Na época, com 30 anos de idade, decidiu focar nas classes C, D e E, sempre fazendo questão, também, de incentivar a participação das mulheres, por meio de programas voltados para o público feminino. Os desafios, conta ela, fazem parte da rotina até hoje, mas foram maiores no início.
“Como empreendedora de primeira viagem, foi no Sebrae que entendi que precisava ter capital de giro – em torno de R$ 20 mil –, valor que eu não tinha. Então vendi meu carro para comprar ferramentas e equipamentos e comecei a dar aula”, diz.
E o preconceito dirigido a uma mulher que ensina mecânica para um público, em sua maioria, masculino, infelizmente ainda existe.
“Hoje, não dou mais aula; me dedico à gestão e expansão do negócio. Mas, quando eu ainda lecionava, percebia um estranhamento, um pouco mais leve do que na época em que comecei no centro automotivo. Antigamente, era pesado, já tive clientes que se recusaram a me entregar a chave do carro”, diz.
A Escola do Mecânico já formou mais de 50 mil pessoas, em seus 12 anos de vida, e, hoje, é enquadrada como uma edtech de impacto social. Recentemente, a empreendedora percebeu que o setor de funilaria também sofre de uma carência de formação de mão de obra muito parecida com o da reparação automotiva.

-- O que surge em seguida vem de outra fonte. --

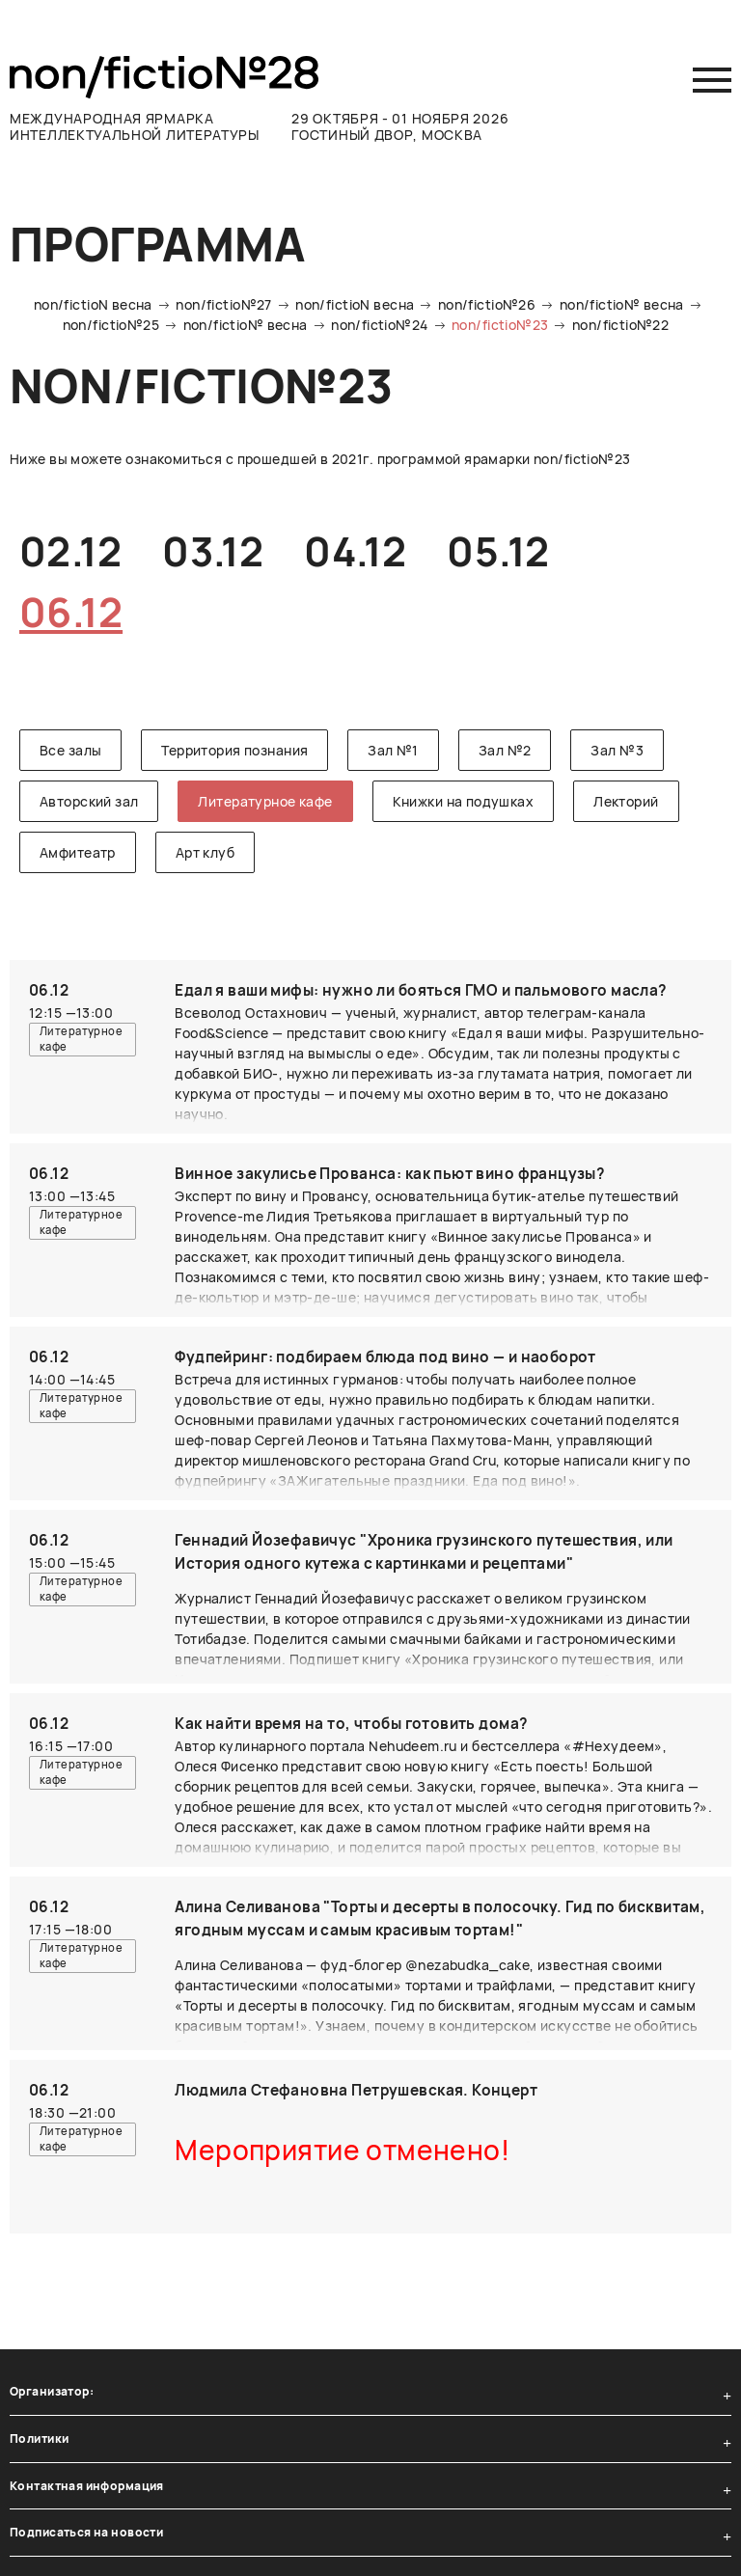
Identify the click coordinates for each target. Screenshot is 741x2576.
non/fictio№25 (111, 324)
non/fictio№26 (486, 304)
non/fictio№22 (620, 324)
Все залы (70, 750)
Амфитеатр (78, 852)
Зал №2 (505, 750)
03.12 (212, 551)
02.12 (70, 551)
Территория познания (234, 750)
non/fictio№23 (500, 324)
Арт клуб (205, 852)
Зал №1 (393, 750)
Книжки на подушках (464, 801)
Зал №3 (617, 750)
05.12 (498, 551)
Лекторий (625, 801)
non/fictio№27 (223, 304)
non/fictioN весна (93, 304)
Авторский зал (89, 801)
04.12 (355, 551)
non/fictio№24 (379, 324)
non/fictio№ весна (622, 304)
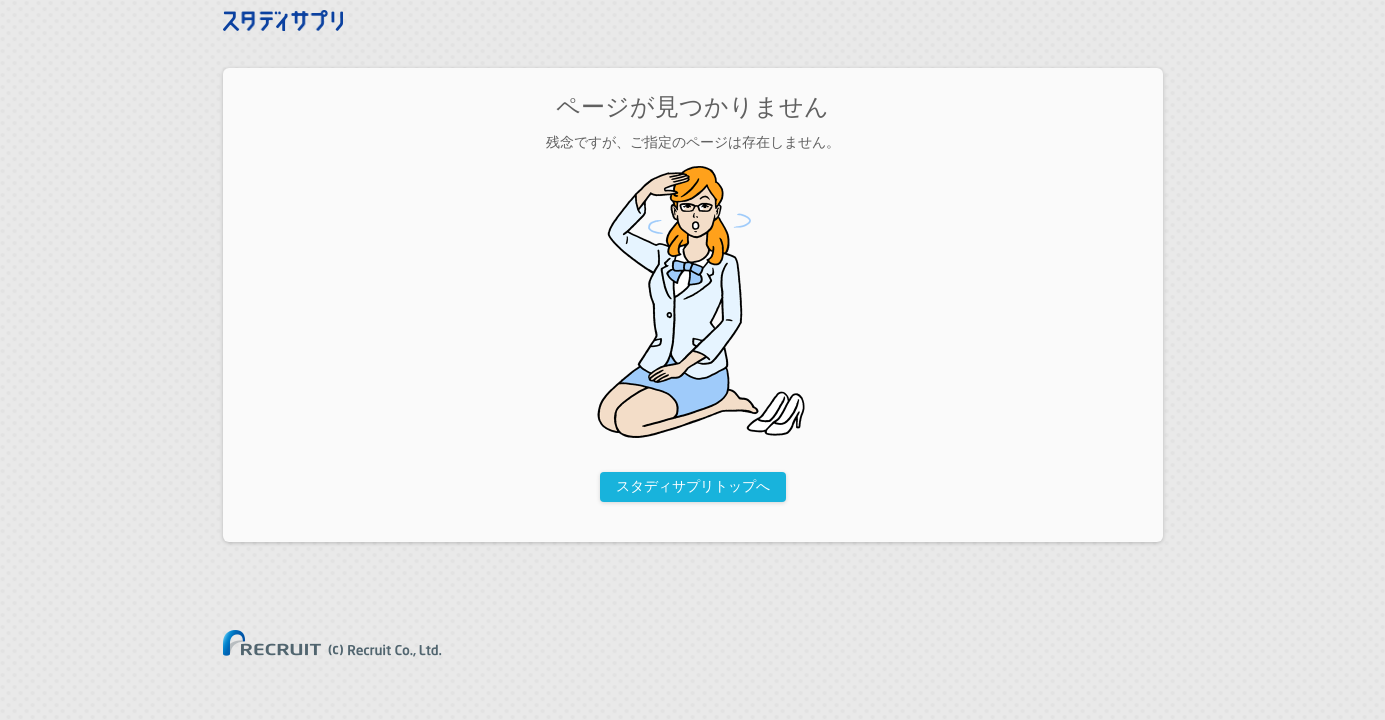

“Então, decidi abrir a primeira Escola do Funileiro, na capital paulista, para preparar as pessoas que querem trabalhar na área”, explica Sandra.
Para incentivar a presença cada vez maior do público feminino, a escola faz diversas campanhas, divulgadas em redes sociais próprias e de parceiros. “A partir de 2014, a participação das mulheres foi aumentando nos cursos e, hoje, elas representam 10% do total. Ainda é pouco; por isso encorajamos meninas e mulheres pelos depoimentos de outras que têm sucesso nesse setor”, diz.
Conseguir um emprego e poder desempenhar o conhecimento que aprenderam em sala de aula acabaram virando uma métrica do sucesso da escola. “Entendo que, para além de vendermos cursos, o que importa é como as pessoas saem, no final”, conclui.